Usage and Maintenance
1. Quick Start Guide
Unboxing and Startup: Connect the robotic arm power supply and depth camera (USB interface). After powering on, it will automatically enter the ROS system. Open RViz to view the robotic arm joint status in real time.
Basic Operation: Run the Python example code (basic_move.py) to control the robotic arm to complete "zeroing" and "specified joint movement"; record the grasping trajectory by dragging and dropping to generate corresponding code.
3D Grasping Practice: Run point_cloud_grasp.py. After the depth camera identifies the target object, the robotic arm automatically plans the path and completes the grasp.

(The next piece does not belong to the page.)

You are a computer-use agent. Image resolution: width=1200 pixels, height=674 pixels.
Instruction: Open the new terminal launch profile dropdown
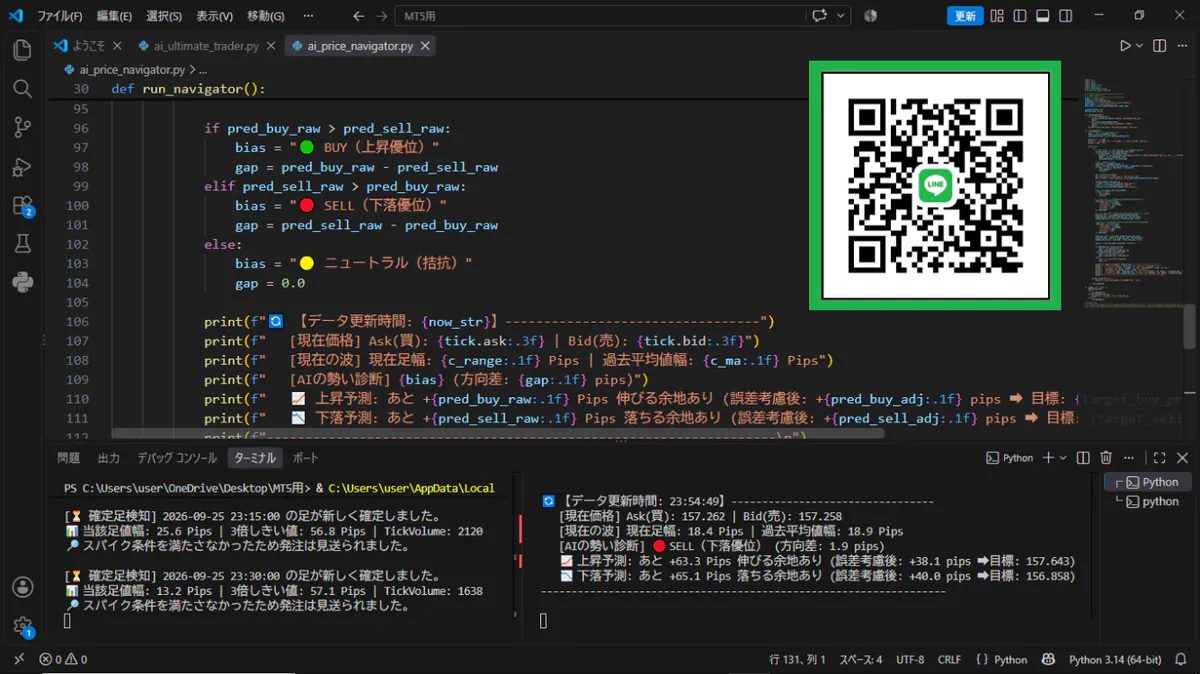click(x=1063, y=458)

You can modify the "grasping height" and "gripper force" parameters in the code to optimize the action.
2. Daily Maintenance Tips
Cleaning and Maintenance: Wipe the robotic arm joints and camera lens with a dry cloth weekly to prevent dust accumulation from affecting motion accuracy or image acquisition; regularly check the connection cables (power supply, USB) to prevent loose connections.
Joint Lubrication: Apply 1-2 drops of dedicated lubricating oil (included in the kit) to the joint bearings of the robotic arm every 3 months to ensure smooth movement; do not force the joints when there is no power to avoid damaging the motor gears.
Storage Requirements: For long-term storage (≥1 month), disconnect the power supply, return the robotic arm to the "zero position," cover it with a dust cover, and store it in a dry, ventilated place (avoid moisture to prevent electrical malfunctions).
Packaging Specifications
Standard Set: 6-DOF robotic arm ×1 + Depth camera (ROS compatible) ×1 + Controller (including power adapter) ×1 + Two-finger gripper ×1 + Spare screws/washers ×1 set + USB data cable ×2 + Accompanying tutorial (stored on USB flash drive) ×1 + Assembly instruction manual ×1;
Core Parameters: 6-axis freedom, repeatability ≤±0.5mm, maximum load 500g, motion radius ≤300mm, ROS compatible with Noetic/Melodic, supports Python 3.8+, depth camera recognition distance 10-50cm;
Packaging Design: Layered foam box (secures the robotic arm and accessories, protects against transport collisions), outer cardboard box with carrying handle for easy carrying and storage.